GYB Backup and Restore

Now everything is ready: gyb --email [email protected] --action backup --local-folder me/ saves all data into a directory, and gyb --email [email protected] --action restore --local-folder me/ puts the data into a different account. You can run the commands (better in screen from a VPS) and watch how something is happening in the Cloud console:

API Stats from the console

Afterword

This article covered the most complex parts of the migration: Gmail and Google accounts. I am working on the next part which describes moving data in other Google services, such as Photos, Drive, YouTube, Calendar, and Chrome.
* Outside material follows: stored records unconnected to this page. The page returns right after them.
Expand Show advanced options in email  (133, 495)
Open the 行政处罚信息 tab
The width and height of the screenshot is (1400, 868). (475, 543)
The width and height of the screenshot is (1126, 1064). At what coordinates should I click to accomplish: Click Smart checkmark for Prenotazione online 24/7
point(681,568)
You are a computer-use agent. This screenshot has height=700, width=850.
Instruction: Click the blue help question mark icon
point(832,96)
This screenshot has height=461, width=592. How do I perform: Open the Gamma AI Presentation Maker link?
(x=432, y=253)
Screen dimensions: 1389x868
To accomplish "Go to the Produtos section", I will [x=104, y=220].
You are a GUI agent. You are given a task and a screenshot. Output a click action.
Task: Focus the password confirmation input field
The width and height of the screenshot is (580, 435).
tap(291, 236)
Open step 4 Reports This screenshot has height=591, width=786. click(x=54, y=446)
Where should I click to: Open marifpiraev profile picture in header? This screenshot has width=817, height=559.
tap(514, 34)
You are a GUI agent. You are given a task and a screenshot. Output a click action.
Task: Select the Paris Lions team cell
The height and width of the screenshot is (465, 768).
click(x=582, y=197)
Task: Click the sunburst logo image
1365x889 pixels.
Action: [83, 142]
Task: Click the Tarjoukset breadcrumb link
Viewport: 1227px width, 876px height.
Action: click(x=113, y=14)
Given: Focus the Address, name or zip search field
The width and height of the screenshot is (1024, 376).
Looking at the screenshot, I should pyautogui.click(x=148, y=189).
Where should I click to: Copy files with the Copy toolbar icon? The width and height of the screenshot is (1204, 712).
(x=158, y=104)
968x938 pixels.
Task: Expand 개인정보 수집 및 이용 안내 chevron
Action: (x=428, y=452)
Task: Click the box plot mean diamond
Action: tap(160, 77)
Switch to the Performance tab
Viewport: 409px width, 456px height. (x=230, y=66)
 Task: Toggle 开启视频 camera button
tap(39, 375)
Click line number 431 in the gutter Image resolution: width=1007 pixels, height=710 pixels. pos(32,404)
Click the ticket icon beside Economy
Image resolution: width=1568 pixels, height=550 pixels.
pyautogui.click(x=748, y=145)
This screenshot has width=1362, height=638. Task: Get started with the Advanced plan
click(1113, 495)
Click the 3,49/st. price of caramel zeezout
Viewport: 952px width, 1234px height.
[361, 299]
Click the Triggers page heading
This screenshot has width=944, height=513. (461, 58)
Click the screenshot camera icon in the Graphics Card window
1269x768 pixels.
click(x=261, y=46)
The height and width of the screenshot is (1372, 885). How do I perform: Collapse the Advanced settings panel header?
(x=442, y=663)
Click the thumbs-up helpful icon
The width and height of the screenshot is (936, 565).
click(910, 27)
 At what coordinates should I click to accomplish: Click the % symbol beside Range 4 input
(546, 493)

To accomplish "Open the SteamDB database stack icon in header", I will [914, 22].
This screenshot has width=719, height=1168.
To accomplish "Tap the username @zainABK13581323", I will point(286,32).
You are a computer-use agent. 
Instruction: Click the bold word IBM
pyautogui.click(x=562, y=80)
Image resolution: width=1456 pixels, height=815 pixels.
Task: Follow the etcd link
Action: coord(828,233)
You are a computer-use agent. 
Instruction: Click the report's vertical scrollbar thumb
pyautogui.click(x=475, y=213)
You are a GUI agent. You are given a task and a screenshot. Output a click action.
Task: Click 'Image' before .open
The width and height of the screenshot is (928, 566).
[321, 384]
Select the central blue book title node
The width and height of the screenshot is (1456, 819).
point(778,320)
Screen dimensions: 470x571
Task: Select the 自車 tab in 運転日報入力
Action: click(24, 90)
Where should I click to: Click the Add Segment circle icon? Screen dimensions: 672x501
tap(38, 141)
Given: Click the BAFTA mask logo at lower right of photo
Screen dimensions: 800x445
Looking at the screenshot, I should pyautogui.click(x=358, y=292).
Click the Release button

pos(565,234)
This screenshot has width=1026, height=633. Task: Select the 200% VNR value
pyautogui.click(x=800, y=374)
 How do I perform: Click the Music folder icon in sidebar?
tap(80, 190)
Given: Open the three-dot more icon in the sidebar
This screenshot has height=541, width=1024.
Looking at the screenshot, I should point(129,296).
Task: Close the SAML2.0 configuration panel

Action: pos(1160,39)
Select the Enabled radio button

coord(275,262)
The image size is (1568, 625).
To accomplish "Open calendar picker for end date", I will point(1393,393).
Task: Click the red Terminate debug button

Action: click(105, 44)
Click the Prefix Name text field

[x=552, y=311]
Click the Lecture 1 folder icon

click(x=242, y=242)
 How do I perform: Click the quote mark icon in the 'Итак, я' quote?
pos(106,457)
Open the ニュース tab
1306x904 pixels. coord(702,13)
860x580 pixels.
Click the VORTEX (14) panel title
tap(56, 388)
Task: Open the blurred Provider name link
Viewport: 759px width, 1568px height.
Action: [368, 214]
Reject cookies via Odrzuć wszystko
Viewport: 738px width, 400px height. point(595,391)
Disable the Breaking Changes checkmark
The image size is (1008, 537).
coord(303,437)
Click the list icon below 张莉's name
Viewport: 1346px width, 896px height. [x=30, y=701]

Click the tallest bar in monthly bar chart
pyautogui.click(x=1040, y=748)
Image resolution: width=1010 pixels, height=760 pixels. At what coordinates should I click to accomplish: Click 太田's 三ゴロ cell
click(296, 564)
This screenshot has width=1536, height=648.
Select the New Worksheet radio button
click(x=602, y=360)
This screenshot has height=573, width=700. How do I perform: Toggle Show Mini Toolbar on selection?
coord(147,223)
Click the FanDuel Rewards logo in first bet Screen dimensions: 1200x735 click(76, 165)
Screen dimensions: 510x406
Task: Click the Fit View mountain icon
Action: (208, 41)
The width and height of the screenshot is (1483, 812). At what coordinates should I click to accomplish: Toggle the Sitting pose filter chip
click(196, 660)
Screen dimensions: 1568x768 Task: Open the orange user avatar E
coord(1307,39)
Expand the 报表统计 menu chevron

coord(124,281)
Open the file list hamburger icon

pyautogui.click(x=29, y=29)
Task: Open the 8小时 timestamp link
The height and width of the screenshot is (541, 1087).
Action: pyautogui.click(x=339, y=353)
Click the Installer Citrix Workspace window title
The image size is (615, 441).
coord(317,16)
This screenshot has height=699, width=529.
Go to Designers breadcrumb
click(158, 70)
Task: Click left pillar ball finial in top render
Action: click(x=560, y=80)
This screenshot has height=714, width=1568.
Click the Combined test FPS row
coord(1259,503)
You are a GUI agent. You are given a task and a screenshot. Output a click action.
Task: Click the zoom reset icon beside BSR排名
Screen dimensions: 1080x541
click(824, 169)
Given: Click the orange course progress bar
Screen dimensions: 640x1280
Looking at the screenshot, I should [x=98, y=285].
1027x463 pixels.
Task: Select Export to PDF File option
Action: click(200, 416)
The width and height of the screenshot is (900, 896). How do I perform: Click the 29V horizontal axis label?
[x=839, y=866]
Please subscribe to the Atom feed or Telegram channel linked in the footer if you are interested.

Even with tremendous time I've invested into the migration now, using Workspace for all these years was totally worth it: it saved a lot of time hosting and managing my own mail servers (as there were no good mail redirect services back then), and helped me to recover Google account access for my family members a couple of times. It's sad that the product got oriented on business users more and more, so customers with personal domains have to find other solutions. But it's also understandable: 5 companies with 1000 accounts bring the same amount of money as 1000 families with 5 accounts.